Langkah-langkah yang perlu diambil:

  • Membentuk PWFs di tingkat nasional dan daerah untuk mengelola aset seperti properti pemerintah, BUMN, dan infrastruktur.
  • Menjamin independensi PWFs melalui dewan direksi profesional dan target komersial yang jelas.

Mitigasi Risiko dan Sinergi Kebijakan Global

Pembentukan PWFs harus disertai reformasi hukum dan transparansi. Pemerintah harus memaksimalkan pendapatan operasional aset, misalnya, dengan menyewakan Gedung DPR Senayan atau kompleks militer di daerah strategis untuk kegiatan komersial dengan skema public-private partnership. Pemerintah harus menghindari penjualan aset likuid dan berfokus pada peningkatan pendapatan operasional aset.

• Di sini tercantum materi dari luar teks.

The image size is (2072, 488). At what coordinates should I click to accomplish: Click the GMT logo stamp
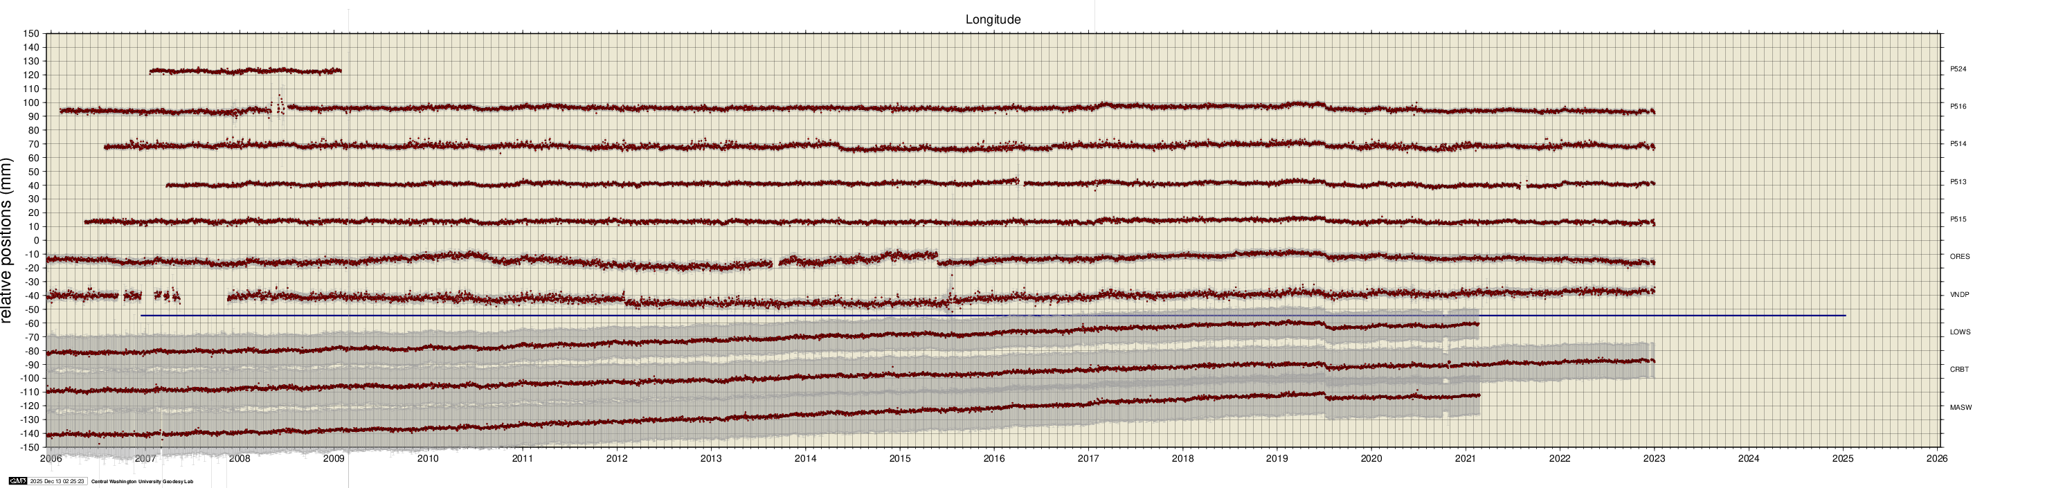[17, 482]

Sinergi dengan kebijakan global, seperti memanfaatkan pendanaan iklim melalui program Just Energy Transition Partnership (JETP) senilai 20 miliar dollar AS, dapat digunakan untuk mengurangi defisit energi. Penting juga untuk memperkuat kerja sama dengan IMF dan Bank Dunia untuk memperoleh asistensi teknis dalam reformasi akuntansi.

Defisit Rp 31,2 triliun merupakan panggilan untuk transformasi. Indonesia harus belajar dari kegagalan negara lain dan mencontoh kesuksesan Singapura dalam mengelola kekayaan negara. Dengan mengadopsi akuntansi akrual, membentuk PWFs, dan memanfaatkan momentum kerja sama global, Indonesia dapat mengubah defisit menjadi peluang pertumbuhan.

Indonesia perlu membangun budaya anggaran yang menghargai transparansi, akuntabilitas, dan inovasi. Langkah ini tidak hanya adil bagi generasi mendatang, tetapi juga memperkuat ketahanan ekonomi dalam menghadapi gejolak geopolitik.